Dataset entries →
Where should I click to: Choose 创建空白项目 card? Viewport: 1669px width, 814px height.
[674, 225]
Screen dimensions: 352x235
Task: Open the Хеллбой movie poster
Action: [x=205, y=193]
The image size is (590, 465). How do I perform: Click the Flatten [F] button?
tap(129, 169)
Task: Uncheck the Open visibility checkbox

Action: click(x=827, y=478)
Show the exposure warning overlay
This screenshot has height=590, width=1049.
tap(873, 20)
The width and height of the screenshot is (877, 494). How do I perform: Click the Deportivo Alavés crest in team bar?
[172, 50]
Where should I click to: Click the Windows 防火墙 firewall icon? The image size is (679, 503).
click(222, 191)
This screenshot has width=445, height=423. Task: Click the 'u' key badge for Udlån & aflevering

Written instruction → Recast the data above, from its first line through the line containing "click(222, 191)", as a JSON list of strings with one string per line. Leave out blank lines.

Response to this exercise →
[
  "Where should I click to: Choose 创建空白项目 card? Viewport: 1669px width, 814px height.",
  "[674, 225]",
  "Screen dimensions: 352x235",
  "Task: Open the Хеллбой movie poster",
  "Action: [x=205, y=193]",
  "The image size is (590, 465). How do I perform: Click the Flatten [F] button?",
  "tap(129, 169)",
  "Task: Uncheck the Open visibility checkbox",
  "Action: click(x=827, y=478)",
  "Show the exposure warning overlay",
  "This screenshot has height=590, width=1049.",
  "tap(873, 20)",
  "The width and height of the screenshot is (877, 494). How do I perform: Click the Deportivo Alavés crest in team bar?",
  "[172, 50]",
  "Where should I click to: Click the Windows 防火墙 firewall icon? The image size is (679, 503).",
  "click(222, 191)"
]